Photo Cred: Trinity Police Department
Police brutality and senseless murder of cops has started a conversation that is undeniably heated in our country over the past week. As we speak, I still refuse to watch the video of Alton Sterling’s life being unrightfully taken by Baton Rouge Police. I accidentally saw a video of Philando Castile being murdered by police while scrolling through Twitter and I wish I did not. His girlfriend and 4-year old daughter were in the car with him. Some might ask why I refuse to watch these videos since they are evidence that something is not right. At the same time, you cannot ignore that the presence of convicting evidence has not necessarily influenced the service of justice in the past.
The killing of the innocent cops that were trying to maintain order during the protests in Dallas also makes the situation trickier. Granted that there are cops out there who are irresponsible and treat people of color unfairly, it does not translate into the idea that all cops are evil. I have had good and bad interactions with cops, but I still would not go as far as saying they are all out to torment black people -- although the rate at which police brutality occurs is alarming. A situation that should be about uniting to fix the discrepancy in our justice system has now turned to an “us against them” campaign.
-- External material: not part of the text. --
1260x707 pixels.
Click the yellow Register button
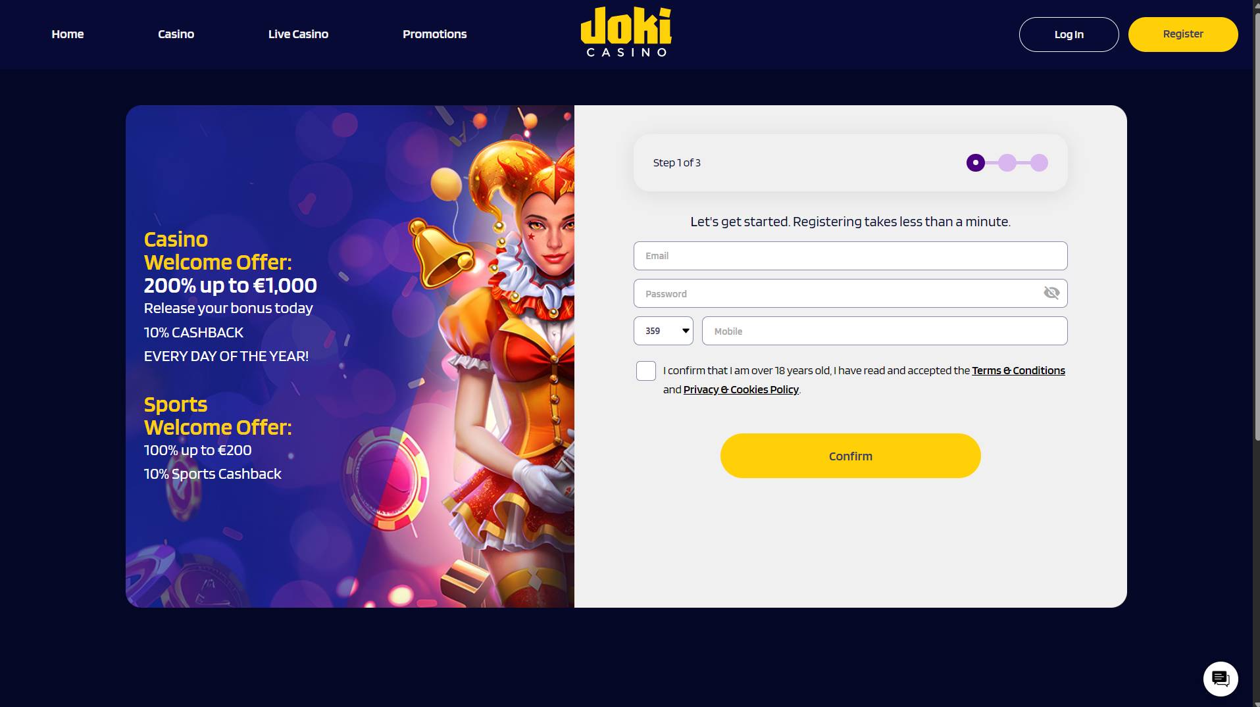coord(1183,34)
As a social media user, I have seen hundreds of debates that are baseless in meaning and blindly go out to either demonize cops or discredit the struggle of black people in America. There is a group that is rightfully angry at the fact that law enforcement does not afford people of color the same justice and mercy that it gives to whites. There is also the other side that is making a valid argument about the generalization of cops as racists, believing that it is leading to their unlawful killings. Both sides are right in their objections, but a division in support is exactly what we do not need at the moment.
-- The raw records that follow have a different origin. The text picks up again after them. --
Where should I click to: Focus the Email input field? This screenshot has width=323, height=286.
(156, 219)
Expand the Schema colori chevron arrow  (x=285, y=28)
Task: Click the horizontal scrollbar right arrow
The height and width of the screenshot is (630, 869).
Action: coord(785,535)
What we need to remember is that this unrest is a result of black people speaking out against the oppression and constant mistreatment that they receive from the United State’s law enforcement. Using this opportunity to then say black people want all cops dead is doing nothing but putting us in a cycle of victims/oppressors. The most important step for us to take right now is to address the source of the problem and figure out a way forward. We have had numerous conversations about this for a long time. There was serious dialogue about police brutality when Mike Brown, Trayvon Martin, Sandra Bland, and so many others were killed. What still hasn’t happened is real action being taken against this oppressive relationship between our judicial system and people of color?
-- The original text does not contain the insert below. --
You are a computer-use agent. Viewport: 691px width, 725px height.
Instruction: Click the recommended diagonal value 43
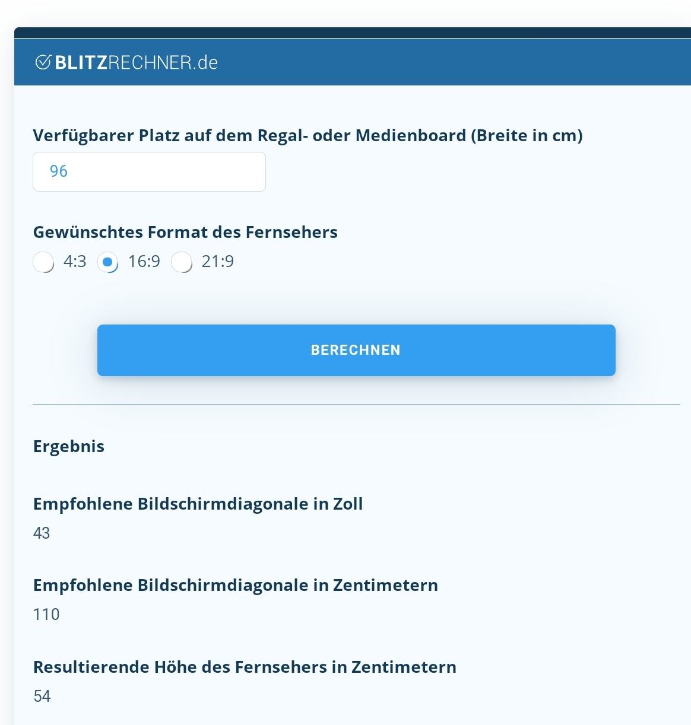pos(40,533)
The people are tired of this continuous cycle of violence that is fueled by racial prejudice and discrimination. Although that shouldn’t translate to the killings of innocent cops, I think it further proves why we need to act now more than ever. Forming a sense of division will only push us further away from the answer. We are all disappointed at the tragedy that technology fortunately/unfortunately shows us in real time, but at least we can agree that we don’t want it to continue any longer. A gutting and honest reform is needed in our justice system in order to advocate for fairness and compassion while doing away with its toxic, discriminative members. This is a time that questions who we are; but polarizing each other wouldn’t help.